In this article, I didn’t plan to address the many options you have to extricate yourself from the grips of mindless serverless abuse. If you're interested, please leave a comment and I will write a follow-up on the different solutions and alternatives to serverless I’ve found as well as some tips to incrementally shift back to a normal life. What I did want to do here was to express the pains I have experienced with serverless technologies over the past couple years now that I have helped architect more traditional VM and container-based tech stacks. I felt compelled to ensure individuals, teams, and organizations know what serverless can really mean for long-term sustainability in an environment.
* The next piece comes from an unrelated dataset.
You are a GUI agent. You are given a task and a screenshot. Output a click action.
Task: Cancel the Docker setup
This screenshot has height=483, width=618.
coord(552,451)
What does serverless do well?
Deployment and scaling. That's really it for most organizations. For a lot of these organizations, it's hard to find the time, people, and money to figure out how to automatically provision new VM's, get access to a K8S cluster, etc. My challenge to you is to first fix your deployment and scaling problems internally before thinking about serverless compute.
Conclusion
Serverless is one of the hottest new cloud trends. However, I have found it leads to more harm than good in the long run. While I understand some of the problems listed above are not unique to serverless, they are much more prolific; leading engineers to spend most of their time with YAML configuration or troubleshooting function execution rather than crafting business logic. What I find odd is the lack of complaints from the community. If I’m alone in my assessment, I’d love to hear from you in the comments below. I’ve spent a significant amount of time over the last few years working to undo my own serverless mistakes as well as those made by other developers. Maybe I’m the one who has been brainwashed? Time will tell.